The goal of that partnership: to transform the global economy and discourage ingrained economic disparity through action-based research.
Up until recently, the picture of an entrepreneur, for most, was that of a successful young male who launched a tech startup. Babson’s researchers have found that myths and assumptions about entrepreneurship often stir fear of failure or lack of support among those who don’t fit the typical entrepreneur mold.
“While these are certainly people to be celebrated, they don’t account for the diversity of entrepreneurs, including women, older generations, those of different ethnicities, and they also don’t account for the many forms entrepreneurship can take—such as within organizations or family businesses, and as part of a social enterprise,” said Donna Kelley, Babson College professor and co-author of the 2018 GEM Global Report.
She adds, “GEM provides evidence-based data to test, and often refute, our assumptions about entrepreneurs. Through GEM, we can obtain a broader picture of what entrepreneurship looks like around the world, and influence national and global approaches to fostering entrepreneurial ecosystems.”
Findings from 2018 Entrepreneurship Research
Nearly one in five entrepreneurs starts a business that will be owned and/or managed with family members—this according to the 2018/2019 Global Entrepreneurship Monitor (GEM) Global Report(pdf), sponsored by Babson College, Universidad Del Desarrollo, and Korea Entrepreneurship Foundation.*
“It might not be a surprise that many businesses are family-owned, particularly when we see them every day in our communities and read about large family-owned corporations in the news,” said Kelley. “But to our knowledge, this is the first global study of family involvement in the startup phase. The results illustrate the extent to which entrepreneurs rely on family members to get their businesses off the ground.”
Overall, high rates of Total early-stage Entrepreneurial Activity (TEA) can be seen across all income levels.
“Entrepreneurship rates are often high in low-income countries, due in part to fewer job options, but also because there are opportunities to address unmet needs in less competitive markets,” added Kelley.
Additionally, 6 percent of adults across 27 countries are part of the gig and sharing economies. The highest rate of involvement in such activities is in the Republic of Korea at more than 20 percent.
Seventy-five percent of adults in the Netherlands, Poland, and Sweden report that it is easy to start a business in their countries—the highest of all economies studied.

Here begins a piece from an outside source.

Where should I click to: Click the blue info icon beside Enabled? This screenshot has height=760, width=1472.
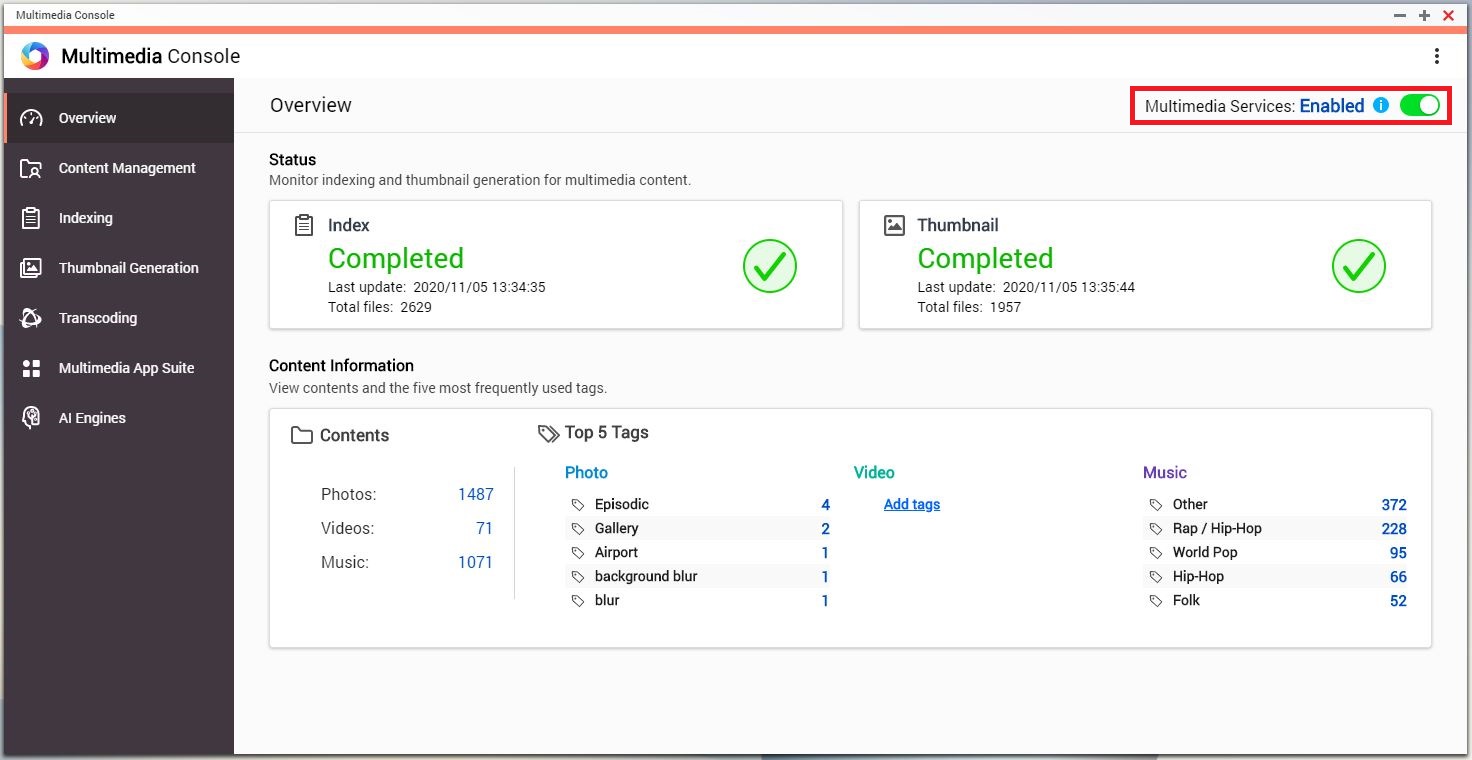click(x=1381, y=105)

Entrepreneurship among employees of existing organizations is also most prevalent in Europe. In Sweden, Germany, and Cyprus, entrepreneurship is at least as likely to occur in organizations as in independent startups.
Furthermore, the highest proportions of entrepreneurs projecting to create six or more jobs in the next five years are in the United Arab Emirates and Colombia. Both report that more than 50 percent of entrepreneurs have these expectations.

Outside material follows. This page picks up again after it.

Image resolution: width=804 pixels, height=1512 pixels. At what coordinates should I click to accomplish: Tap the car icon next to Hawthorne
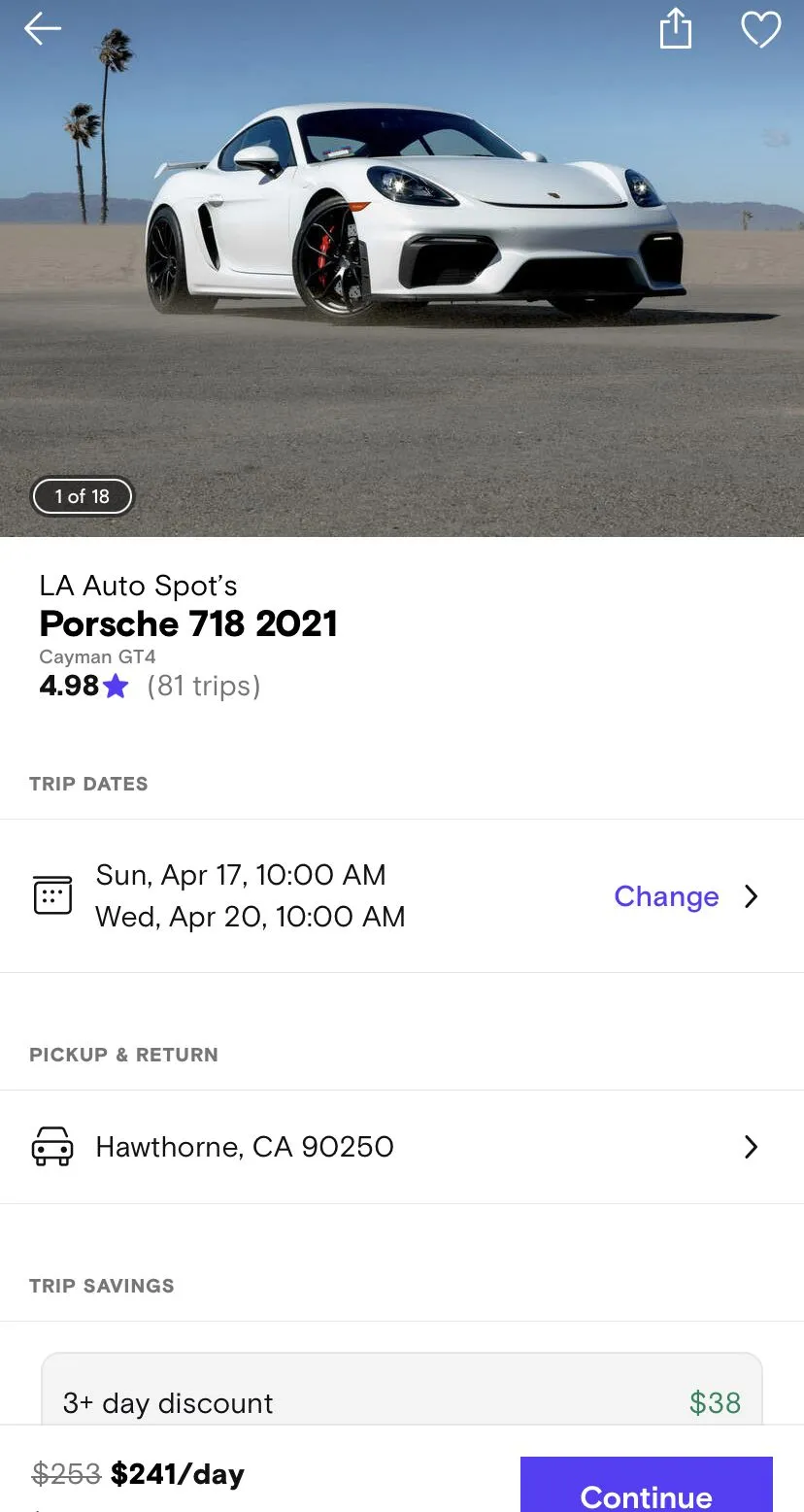point(52,1147)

The most noticeable industry trend in the movement from low- to high-income groups is the decline in retail activity. In every low-income economy, retail businesses account for more than half of their entrepreneurs, while only four of the 31 high-income economies report this level. In contrasting high-income economies, 20 percent or more of the startup activity is in finance, real estate, and other business services.
Among various reasons cited for discontinuing a business, the most common was a lack of either profitability or capital, accounting for an average of 45 percent of exits.** In most cases, discontinuance follows TEA. This means that when TEA rates are high, so is discontinuance, and when TEA rates are low, the same can be said about discontinuance.
Entrepreneurial intentions are higher than TEA in every economy in Latin America and the Caribbean, in the Middle East and Africa, and, with the exception of Japan, in East and South Asia. The largest gap in these indicators across the entire sample is found in Morocco and Egypt, where for every person starting a business, six intend to start in the next three years.
This year, GEM introduced the National Entrepreneurship Context Index (NECI), which assesses the environment for entrepreneurship in an economy. The results represent an inaugural effort to inform policy, practitioner, and other key stakeholder audiences about the strength of their overall environment for entrepreneurship. Qatar, a high-income country in the Middle East, receives the highest ranking, following by Indonesia and the Netherlands. An examination of the top-ranked economies illustrates the importance of having healthy conditions across all aspects of the environment affecting entrepreneurship.
This 20th anniversary report profiles 49 economies with respect to demographics, their potential impact, the diversity of forms they take, and their longer-term sustainability. A look back at 20 years shows how entrepreneurship has evolved over time in five countries (the United States, Brazil, Germany, Iran, and China). Finally, the report looks outward at the environment for entrepreneurship, reporting on societal attitudes, self-perceptions, and entrepreneurial affiliations, and then introducing the NECI, which ranks economies based on 12 indicators of the external context that can influence entrepreneurship.